Count every line below containing "feedback"; state the number only.

## Source data
• • •
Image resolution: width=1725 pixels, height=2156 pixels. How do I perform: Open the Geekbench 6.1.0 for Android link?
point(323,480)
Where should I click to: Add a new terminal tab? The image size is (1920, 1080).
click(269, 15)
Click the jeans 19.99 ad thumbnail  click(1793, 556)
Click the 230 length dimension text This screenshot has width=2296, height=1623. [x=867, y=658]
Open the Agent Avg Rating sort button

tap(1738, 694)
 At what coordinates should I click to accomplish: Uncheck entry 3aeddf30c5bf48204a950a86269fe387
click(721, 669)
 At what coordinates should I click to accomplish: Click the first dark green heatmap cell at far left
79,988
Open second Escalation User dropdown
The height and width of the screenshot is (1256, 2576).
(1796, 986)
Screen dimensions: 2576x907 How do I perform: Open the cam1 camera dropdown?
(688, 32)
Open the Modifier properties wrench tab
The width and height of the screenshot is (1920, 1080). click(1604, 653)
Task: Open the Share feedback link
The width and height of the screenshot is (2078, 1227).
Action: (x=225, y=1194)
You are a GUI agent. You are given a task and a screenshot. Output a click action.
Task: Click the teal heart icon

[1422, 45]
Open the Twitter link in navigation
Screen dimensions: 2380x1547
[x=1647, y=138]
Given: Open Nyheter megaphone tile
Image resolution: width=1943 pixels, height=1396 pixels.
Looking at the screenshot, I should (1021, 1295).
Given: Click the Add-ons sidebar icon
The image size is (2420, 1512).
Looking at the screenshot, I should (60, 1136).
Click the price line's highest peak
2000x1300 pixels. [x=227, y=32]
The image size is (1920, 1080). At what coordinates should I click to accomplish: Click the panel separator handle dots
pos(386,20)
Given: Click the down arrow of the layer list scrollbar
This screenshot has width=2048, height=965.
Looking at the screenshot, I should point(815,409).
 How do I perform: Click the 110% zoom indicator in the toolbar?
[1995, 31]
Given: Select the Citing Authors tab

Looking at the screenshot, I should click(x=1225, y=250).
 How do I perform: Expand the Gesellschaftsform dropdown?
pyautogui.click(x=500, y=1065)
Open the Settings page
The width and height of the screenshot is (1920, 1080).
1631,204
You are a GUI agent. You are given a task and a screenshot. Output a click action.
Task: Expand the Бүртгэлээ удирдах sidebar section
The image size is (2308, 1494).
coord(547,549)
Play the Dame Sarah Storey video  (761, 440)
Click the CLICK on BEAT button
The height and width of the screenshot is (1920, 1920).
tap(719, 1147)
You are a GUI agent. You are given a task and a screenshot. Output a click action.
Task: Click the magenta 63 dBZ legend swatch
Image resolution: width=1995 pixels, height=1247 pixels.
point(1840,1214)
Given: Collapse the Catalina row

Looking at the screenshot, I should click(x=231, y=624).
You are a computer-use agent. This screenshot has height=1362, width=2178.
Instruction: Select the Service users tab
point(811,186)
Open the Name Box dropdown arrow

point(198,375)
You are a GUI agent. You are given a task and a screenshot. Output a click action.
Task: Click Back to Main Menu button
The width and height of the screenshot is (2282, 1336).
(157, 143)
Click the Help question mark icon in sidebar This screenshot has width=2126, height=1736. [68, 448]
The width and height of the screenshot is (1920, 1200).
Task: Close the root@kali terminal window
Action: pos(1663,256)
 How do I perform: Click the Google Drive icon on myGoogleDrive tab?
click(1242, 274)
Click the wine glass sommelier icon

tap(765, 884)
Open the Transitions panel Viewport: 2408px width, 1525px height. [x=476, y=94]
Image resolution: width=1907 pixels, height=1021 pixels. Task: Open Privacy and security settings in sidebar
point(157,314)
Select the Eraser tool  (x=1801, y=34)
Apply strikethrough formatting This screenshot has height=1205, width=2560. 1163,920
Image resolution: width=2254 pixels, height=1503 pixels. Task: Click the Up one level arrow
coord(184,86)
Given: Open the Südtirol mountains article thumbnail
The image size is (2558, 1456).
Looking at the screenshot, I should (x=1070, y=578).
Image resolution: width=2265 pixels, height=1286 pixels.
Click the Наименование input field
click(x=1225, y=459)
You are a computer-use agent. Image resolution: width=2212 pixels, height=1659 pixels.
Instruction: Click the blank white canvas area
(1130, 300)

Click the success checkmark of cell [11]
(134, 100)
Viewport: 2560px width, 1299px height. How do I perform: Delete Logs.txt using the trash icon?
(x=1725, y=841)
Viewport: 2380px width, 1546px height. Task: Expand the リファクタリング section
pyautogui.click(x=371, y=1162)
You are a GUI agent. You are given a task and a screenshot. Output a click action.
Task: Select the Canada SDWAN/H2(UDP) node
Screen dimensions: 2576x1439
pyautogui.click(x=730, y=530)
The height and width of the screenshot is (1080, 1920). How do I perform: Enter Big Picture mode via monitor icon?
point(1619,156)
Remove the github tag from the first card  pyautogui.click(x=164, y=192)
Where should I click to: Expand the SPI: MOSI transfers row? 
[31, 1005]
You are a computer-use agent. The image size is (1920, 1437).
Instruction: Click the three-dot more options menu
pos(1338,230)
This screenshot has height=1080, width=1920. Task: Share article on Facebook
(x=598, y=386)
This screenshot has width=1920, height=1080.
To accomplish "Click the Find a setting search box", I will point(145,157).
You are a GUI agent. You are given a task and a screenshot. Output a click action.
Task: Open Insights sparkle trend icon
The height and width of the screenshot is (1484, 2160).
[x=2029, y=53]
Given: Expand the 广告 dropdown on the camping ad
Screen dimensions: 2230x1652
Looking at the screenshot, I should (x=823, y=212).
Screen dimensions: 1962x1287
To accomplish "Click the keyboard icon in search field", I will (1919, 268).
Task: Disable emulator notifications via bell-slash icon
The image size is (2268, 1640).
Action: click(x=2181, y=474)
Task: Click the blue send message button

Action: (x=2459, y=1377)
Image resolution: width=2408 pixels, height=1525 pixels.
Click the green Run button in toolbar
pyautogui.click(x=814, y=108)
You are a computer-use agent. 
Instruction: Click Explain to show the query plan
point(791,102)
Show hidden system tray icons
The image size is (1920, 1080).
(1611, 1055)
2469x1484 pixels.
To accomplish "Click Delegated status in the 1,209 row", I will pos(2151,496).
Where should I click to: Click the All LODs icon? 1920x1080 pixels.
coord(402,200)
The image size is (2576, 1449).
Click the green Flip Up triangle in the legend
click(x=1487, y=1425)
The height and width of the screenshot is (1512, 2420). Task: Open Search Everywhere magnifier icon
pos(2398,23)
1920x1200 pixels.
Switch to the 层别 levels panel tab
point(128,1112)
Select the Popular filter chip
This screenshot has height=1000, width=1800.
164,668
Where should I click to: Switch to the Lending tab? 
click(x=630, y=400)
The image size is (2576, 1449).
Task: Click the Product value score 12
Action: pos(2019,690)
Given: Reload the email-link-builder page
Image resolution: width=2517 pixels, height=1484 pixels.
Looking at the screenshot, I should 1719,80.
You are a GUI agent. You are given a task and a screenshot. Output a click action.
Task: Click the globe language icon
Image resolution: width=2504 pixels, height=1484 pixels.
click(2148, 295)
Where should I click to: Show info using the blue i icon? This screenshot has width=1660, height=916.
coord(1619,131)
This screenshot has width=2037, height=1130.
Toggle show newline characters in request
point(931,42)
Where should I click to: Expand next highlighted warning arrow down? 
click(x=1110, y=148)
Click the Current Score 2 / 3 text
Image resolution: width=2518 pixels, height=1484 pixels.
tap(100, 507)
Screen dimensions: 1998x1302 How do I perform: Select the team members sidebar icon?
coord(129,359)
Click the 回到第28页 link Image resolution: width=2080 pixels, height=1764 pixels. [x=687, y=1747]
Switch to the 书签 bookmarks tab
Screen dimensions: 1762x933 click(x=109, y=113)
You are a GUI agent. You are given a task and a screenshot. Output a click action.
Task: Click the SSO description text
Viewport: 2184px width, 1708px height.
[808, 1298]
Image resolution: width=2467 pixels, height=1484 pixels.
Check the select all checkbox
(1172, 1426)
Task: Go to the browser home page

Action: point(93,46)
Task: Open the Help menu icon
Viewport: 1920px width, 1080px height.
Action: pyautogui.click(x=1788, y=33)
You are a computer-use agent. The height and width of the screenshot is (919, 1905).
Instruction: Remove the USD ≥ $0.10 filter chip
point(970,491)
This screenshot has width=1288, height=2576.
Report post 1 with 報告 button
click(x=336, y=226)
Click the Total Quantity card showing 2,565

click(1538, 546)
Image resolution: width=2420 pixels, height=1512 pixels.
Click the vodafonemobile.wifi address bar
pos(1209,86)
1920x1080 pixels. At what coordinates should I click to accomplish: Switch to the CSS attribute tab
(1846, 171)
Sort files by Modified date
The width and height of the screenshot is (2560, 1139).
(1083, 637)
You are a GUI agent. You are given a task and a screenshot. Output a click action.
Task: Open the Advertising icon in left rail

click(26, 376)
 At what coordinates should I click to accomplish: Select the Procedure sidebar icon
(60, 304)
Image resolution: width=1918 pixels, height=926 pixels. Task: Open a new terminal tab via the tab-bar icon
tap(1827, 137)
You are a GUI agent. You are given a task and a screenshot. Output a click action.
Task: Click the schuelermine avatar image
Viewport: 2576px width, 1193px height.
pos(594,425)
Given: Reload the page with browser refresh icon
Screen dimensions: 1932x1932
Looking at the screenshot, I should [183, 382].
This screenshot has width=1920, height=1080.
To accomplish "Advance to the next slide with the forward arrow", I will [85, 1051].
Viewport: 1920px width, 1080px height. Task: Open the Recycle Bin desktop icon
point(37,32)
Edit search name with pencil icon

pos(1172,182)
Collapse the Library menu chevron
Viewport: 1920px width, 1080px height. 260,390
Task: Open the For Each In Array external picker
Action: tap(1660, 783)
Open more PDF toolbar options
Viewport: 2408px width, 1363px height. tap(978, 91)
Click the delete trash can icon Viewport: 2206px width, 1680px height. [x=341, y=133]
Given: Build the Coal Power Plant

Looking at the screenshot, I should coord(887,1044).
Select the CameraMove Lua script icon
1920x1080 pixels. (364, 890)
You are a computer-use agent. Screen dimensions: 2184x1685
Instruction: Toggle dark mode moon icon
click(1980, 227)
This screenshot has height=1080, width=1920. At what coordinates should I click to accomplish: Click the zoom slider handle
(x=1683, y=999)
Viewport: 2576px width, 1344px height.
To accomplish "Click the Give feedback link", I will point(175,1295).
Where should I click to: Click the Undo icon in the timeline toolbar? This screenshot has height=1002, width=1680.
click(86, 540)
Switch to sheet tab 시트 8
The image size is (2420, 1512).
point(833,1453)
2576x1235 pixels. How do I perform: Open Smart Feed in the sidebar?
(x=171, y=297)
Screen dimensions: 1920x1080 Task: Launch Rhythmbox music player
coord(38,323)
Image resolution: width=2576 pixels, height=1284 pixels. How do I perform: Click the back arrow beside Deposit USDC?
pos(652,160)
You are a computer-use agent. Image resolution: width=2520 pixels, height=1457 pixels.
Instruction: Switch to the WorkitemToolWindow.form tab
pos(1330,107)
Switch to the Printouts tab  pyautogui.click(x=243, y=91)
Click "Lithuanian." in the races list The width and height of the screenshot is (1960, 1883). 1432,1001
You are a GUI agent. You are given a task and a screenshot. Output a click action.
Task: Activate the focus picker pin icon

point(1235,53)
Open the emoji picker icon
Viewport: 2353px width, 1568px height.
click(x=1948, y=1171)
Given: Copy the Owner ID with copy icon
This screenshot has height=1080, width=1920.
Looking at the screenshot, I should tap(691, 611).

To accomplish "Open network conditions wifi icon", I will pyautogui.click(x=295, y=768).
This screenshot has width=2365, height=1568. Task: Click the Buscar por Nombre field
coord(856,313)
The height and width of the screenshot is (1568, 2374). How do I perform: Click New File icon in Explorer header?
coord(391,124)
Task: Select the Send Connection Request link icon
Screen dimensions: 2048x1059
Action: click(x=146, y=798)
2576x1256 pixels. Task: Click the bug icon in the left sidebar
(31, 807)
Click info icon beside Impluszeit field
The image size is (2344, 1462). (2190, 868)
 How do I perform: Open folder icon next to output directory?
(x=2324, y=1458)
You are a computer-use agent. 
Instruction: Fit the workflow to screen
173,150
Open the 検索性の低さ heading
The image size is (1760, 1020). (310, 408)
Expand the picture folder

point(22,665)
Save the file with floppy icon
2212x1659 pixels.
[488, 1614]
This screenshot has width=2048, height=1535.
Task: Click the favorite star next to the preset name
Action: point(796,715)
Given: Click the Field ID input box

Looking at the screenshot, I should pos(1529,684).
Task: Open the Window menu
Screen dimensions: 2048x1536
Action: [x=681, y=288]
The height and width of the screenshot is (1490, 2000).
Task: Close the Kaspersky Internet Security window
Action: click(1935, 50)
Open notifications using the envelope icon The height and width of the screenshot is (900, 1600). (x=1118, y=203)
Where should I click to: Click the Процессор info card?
• • •
## EXERCISE OUTPUT
2